La réalisation des travaux implique de définir et d’assurer le respect du planning travaux (notamment pour éviter les surcoûts). Elle doit permettre la bonne mise en œuvre des techniques et matériaux et garantir la réalisation de travaux de qualité.

Demander le paiement des aides financières accordées

Si des subventions ont été octroyées avant le démarrage des travaux, il faut, une fois tous les travaux réceptionnés, constituer les dossiers de demande de paiement des subventions. De même, les Certificats d’économie d’énergie (CEE) promis en amont de la réalisation des travaux doivent faire l’objet d’un nouveau dossier administratif pour en demander le versement. Enfin, chaque propriétaire peut intégrer à sa déclaration d’impôts portant sur l’année de finalisation des travaux le montant des travaux facturés, éligibles à un crédit d’impôt. Cette étape nécessite de réunir toutes les factures attestant de la réalisation des travaux. C’est le maître d’œuvre qui réunit ces factures, analyse leur conformité aux devis initiaux et les transmet au syndic lequel devra acquitter le solde des travaux aux entreprises mobilisées et fournir aux copropriétaires et/ou à l’organisme de groupage délégué au suivi des subventions les pièces nécessaires à la constitution des dossiers.
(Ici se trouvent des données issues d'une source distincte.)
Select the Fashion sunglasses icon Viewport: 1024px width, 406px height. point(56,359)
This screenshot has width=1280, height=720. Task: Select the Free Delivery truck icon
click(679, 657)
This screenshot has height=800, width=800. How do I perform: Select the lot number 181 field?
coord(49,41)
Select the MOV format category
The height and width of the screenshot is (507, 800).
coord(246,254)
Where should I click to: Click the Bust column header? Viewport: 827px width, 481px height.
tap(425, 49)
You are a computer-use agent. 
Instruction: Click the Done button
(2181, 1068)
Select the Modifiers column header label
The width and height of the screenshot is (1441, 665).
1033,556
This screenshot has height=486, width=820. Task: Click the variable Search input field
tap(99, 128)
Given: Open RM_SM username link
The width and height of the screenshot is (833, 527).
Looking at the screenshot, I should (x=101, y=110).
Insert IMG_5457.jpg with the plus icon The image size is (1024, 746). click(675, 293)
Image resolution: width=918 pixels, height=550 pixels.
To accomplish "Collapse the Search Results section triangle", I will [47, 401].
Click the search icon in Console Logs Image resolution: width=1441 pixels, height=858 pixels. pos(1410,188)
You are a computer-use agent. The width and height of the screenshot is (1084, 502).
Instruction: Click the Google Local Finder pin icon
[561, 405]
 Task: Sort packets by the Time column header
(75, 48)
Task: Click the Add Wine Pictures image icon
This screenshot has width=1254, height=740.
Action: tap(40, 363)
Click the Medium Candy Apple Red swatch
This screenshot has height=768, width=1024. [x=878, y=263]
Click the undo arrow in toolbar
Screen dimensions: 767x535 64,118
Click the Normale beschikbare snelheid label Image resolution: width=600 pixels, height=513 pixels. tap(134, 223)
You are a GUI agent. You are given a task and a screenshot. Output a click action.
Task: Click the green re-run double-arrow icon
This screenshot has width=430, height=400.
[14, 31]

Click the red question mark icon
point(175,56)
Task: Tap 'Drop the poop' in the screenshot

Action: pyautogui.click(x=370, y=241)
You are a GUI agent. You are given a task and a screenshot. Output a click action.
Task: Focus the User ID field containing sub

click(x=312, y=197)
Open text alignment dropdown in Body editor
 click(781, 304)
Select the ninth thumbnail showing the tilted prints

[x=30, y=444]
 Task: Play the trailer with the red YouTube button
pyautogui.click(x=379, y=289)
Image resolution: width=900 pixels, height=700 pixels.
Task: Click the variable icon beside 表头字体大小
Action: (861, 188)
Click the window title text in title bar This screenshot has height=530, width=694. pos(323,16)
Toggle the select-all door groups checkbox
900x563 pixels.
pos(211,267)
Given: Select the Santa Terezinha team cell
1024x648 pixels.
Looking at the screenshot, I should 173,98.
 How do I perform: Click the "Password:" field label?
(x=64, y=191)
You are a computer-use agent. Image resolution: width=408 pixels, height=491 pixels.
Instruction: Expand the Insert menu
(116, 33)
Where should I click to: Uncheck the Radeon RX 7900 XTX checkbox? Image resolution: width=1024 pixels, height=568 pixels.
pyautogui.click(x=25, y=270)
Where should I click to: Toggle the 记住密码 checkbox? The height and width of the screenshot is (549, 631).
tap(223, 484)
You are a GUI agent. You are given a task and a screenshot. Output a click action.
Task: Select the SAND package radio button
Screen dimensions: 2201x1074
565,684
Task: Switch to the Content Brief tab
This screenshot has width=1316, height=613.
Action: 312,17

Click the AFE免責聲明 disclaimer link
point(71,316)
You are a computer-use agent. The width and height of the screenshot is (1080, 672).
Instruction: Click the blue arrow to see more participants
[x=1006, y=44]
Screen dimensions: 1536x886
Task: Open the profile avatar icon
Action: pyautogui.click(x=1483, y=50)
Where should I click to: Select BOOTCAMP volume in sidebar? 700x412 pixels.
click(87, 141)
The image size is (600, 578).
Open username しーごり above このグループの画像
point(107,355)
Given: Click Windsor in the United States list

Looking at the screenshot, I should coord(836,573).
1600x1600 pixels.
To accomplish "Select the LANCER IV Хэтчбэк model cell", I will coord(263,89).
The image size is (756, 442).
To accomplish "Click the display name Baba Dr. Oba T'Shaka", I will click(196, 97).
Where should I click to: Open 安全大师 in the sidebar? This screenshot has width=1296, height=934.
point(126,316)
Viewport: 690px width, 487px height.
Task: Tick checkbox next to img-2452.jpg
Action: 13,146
Mesurer les consommations réelles après travaux

Après la réalisation des travaux, il est pertinent de prévoir des moments d’information à destination des propriétaires et occupants, pour évoquer les économies d’énergie et les usages adaptés aux nouveaux équipements. En effet, la sobriété énergétique est un enjeu tout aussi important que l’efficacité thermique des bâtiments ou l’utilisation d’énergies moins « polluantes ». A travers ces ateliers d’échanges et d’information, les habitants pourront mieux comprendre l’impact de leurs habitudes quotidiennes sur le niveau de consommation énergétique. Des ateliers pourront également être mis en place pour mesurer les consommations réelles de votre immeuble après travaux. En incitant les copropriétaires et les habitants à y participer vous les inciterez à agir également sur leurs consommations pour renforcer l’impact de l’amélioration de la performance énergétique de l’immeuble.